The science of wildfire smoke: What does it do to your lungs?

The science of wildfire smoke: What does it do to your lungs?

13 August 2011

published by www.hamptonroads.com


USA — You’re breathing it in, that acrid air, day after day, outside and even inside your house.

The smoke from the Great Dismal Swamp National Wildlife Refuge fire is not bringing you to your knees, but it’s starting to feel ubiquitous.

Where does it go? What does it do?

Dr. Jeffrey Schnader can tell you. He’s a pulmonologist and a professor at Eastern Virginia Medical School who has studied the lungs.

For most healthy adults, the lungs will do just what they’re designed to do – filter out impurities the smoke is spewing into the air.

But that doesn’t mean you won’t feel some effects, depending on several key factors:

• How close you are to the smoke;

• How heavy a dose you’re breathing;

• And how susceptible you are to lung injury.

The first question to pose, Schnader said, is: What’s in this purple haze?

In this case, the smoke is from wildfire, which contains a combination of gases and fine particles from burning trees, peat moss and other plants.

That can cause coughing, buildup of phlegm, wheezing, stinging eyes, scratchy throat, headaches, irritated sinuses and difficulty breathing. That’s your body trying to get rid of the toxins.

Cells that line the nasal system and bronchial tubes sense the presence of an unwanted substance and signal the respiratory muscles to contract, causing you to sneeze or cough to remove the offensive intruder.

Airborne soot is small enough to be inhaled into the lungs, where it can irritate the lung tissue and damage it if the dose is heavy enough.

The cells of the respiratory system have a barrier function designed to filter out impurities in the air before it reaches tiny sacs in the lungs where oxygen is delivered to tissue and where carbon dioxide, a waste gas, is removed from the body when you exhale.

But if the system is overwhelmed with a prolonged or particularly heavy dose of smoke, or because the respiratory cells don’t function that well to begin with, there can be damage to the tissue.

Sometimes that results in cells growing where they shouldn’t be, or fluid leaking into places where air should be. The irritants can also cause inflammation to the muscle cells around your breathing tubes, causing them to contract and cause breathlessness.

For people with conditions like asthma, chronic obstructive pulmonary disease and emphysema, it’s worse because they’re predisposed to breathing problems, which may have already caused damage to their lung tissue.

Wildfire smoke also contains carbon monoxide that can enter the bloodstream through the lungs and limit oxygen going to the body’s organs and tissues. People with heart disease are particularly vulnerable to carbon monoxide levels because it further reduces oxygen levels, causing chest pain and rapid heartbeat.
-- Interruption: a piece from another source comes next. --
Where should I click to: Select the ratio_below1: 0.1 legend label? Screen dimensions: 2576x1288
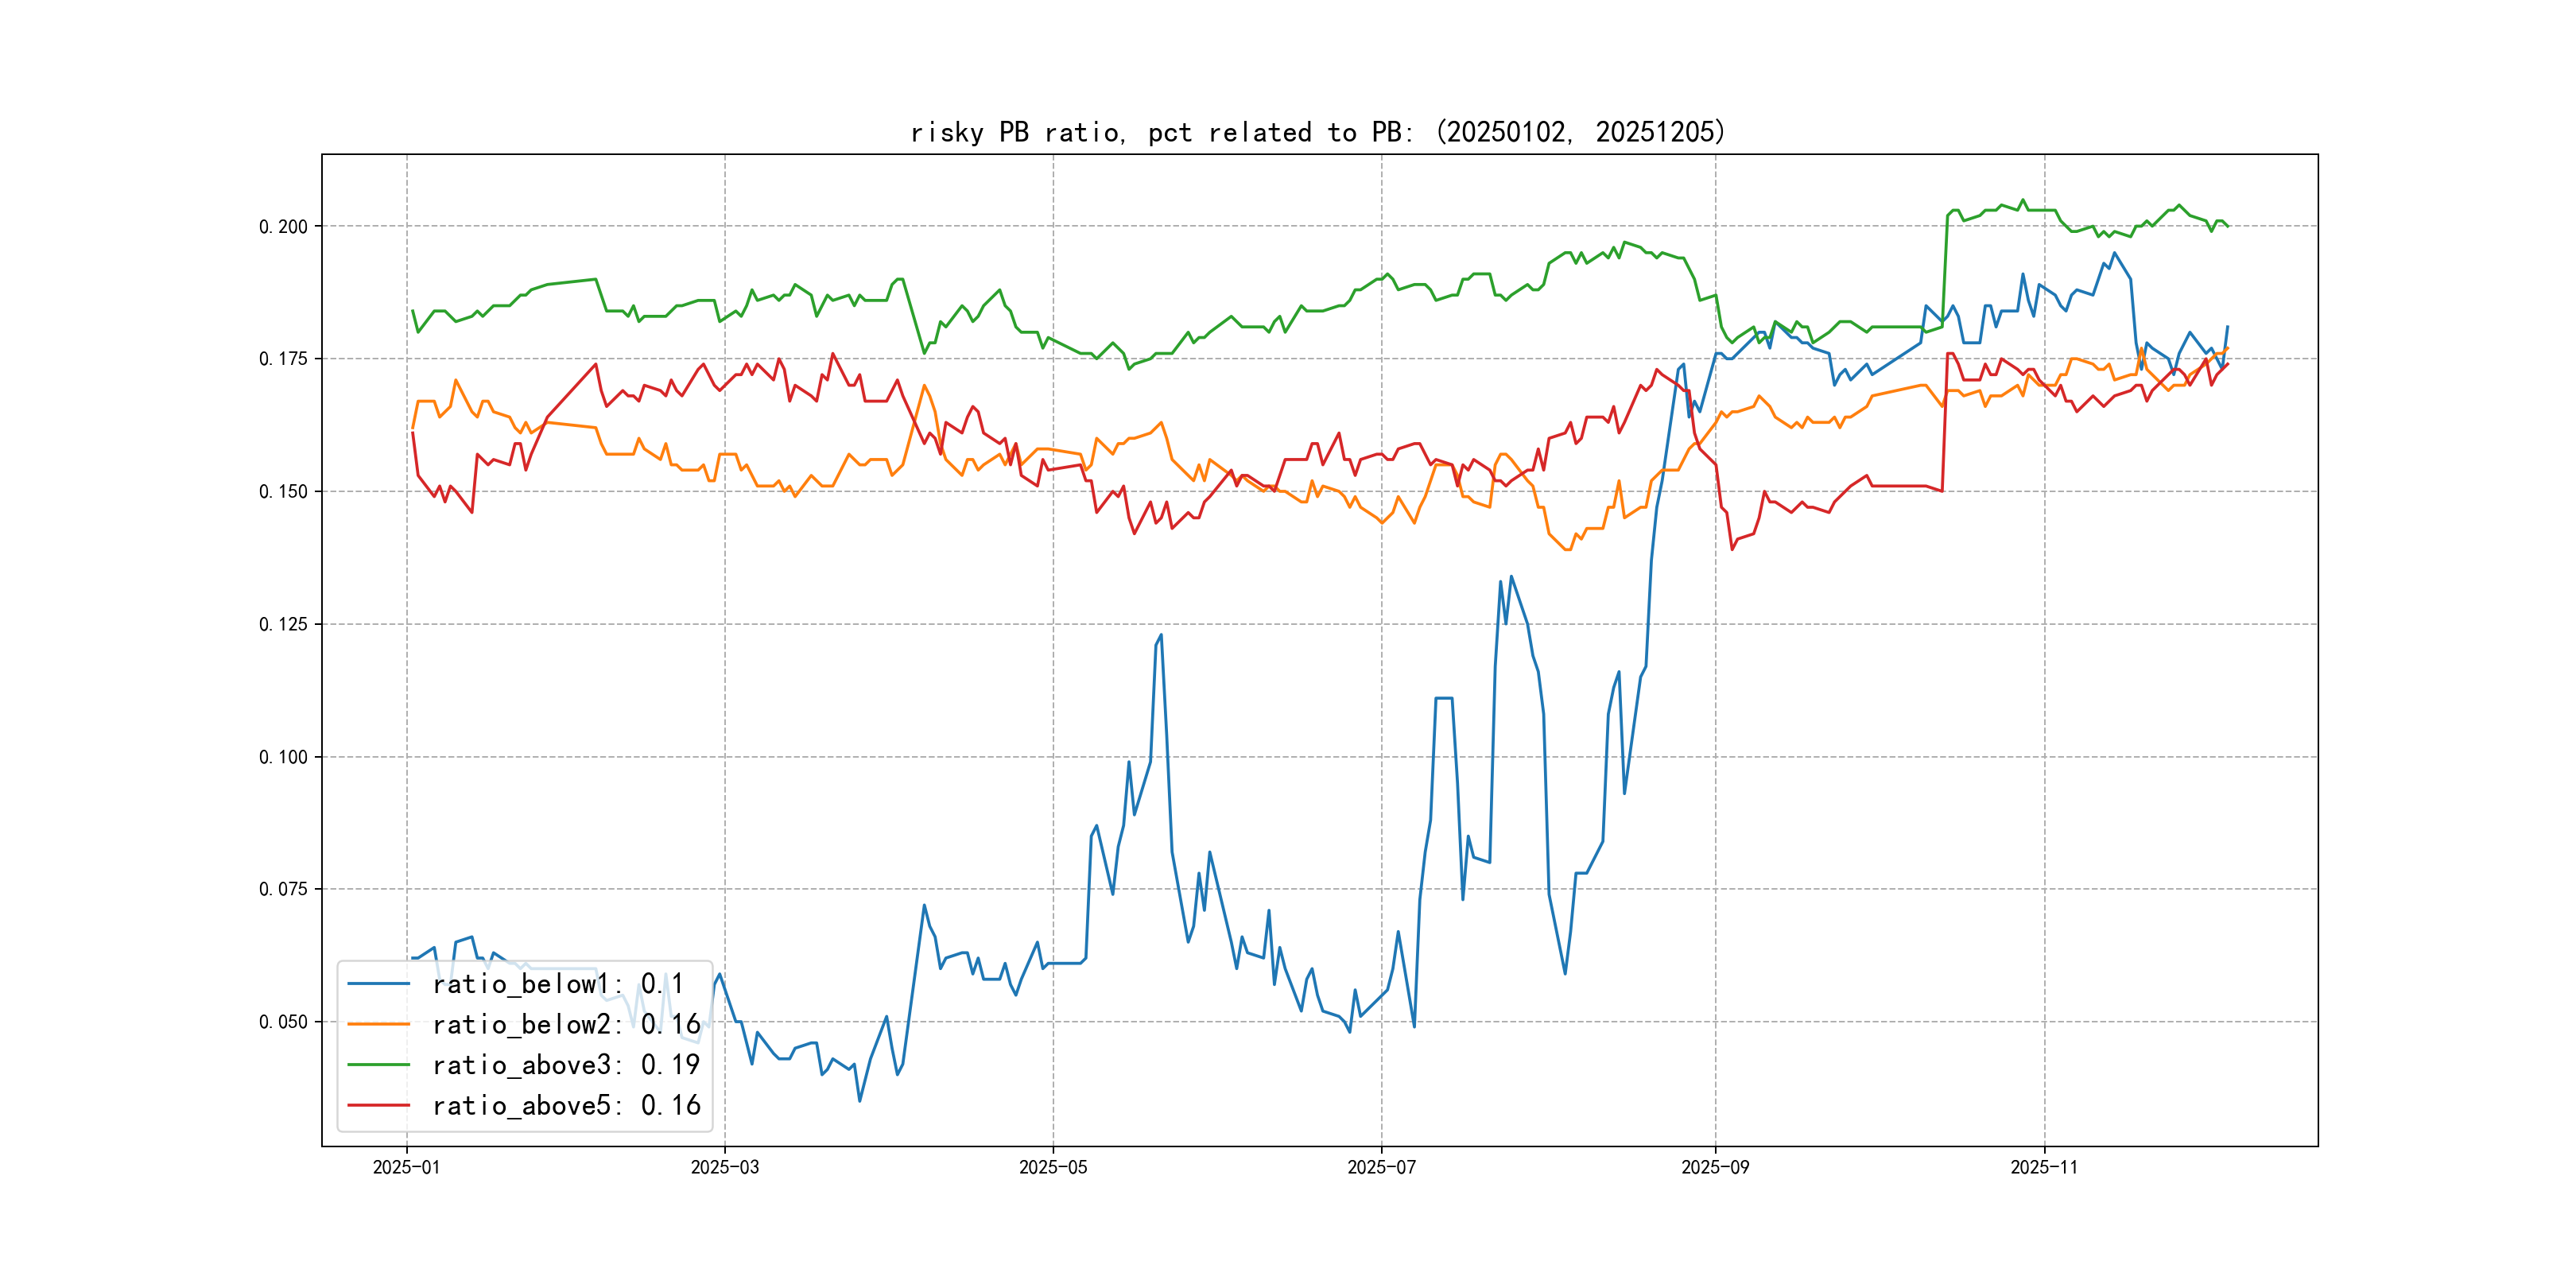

Older people are more vulnerable to the smoke because they’re more likely to have heart or lung disease. Children are more susceptible because their breathing airways are narrow and still developing. They also tend to be outside more than adults.

Most people will be fine, but for some, damage to lung tissue can last longer than the haze.

“It may go away on its own, it may linger or it may never go away,” Schnader said.

Most people think of asthma as a condition diagnosed in childhood, but it can also be acquired as an adult.

“I’ll have 80-year-olds say ‘I’ve never had asthma, why do I have it now?’ ” Schnader said.

Usually adult-onset asthma is due to a viral infection or an allergy. But a heavy dose of a irritating substance like smoke also can cause it.

A lot of recent pulmonary research has centered on firefighters and emergency workers of the 9/11 attacks a decade ago. Many of the first responders exposed to the heaviest dose of smoke developed what’s been dubbed “World Trade Center Cough,” a persistent cough and other asthma-like symptoms that lasted long past the fire. Some firefighters’ respiratory illness caused them to retire.

That smoke, though, differed from wildfire smoke because it contained toxins from glass fibers, gypsum, concrete and paper.

State air quality control officials say the worst air conditions have been near the Virginia-North Carolina border, but wind shifts figure heavily into who bears the brunt of smoke.

Today winds are expected to be from the southeast, which would mean it would be traveling north and west, more toward Richmond and Petersburg.

But any wind shift could put Hampton Roads back in its path. And because the fire is still flaming and smoldering, smoke may be around for a while.

Your nose will give you the first hint, Schnader said. “If you can smell it, you’re being exposed.”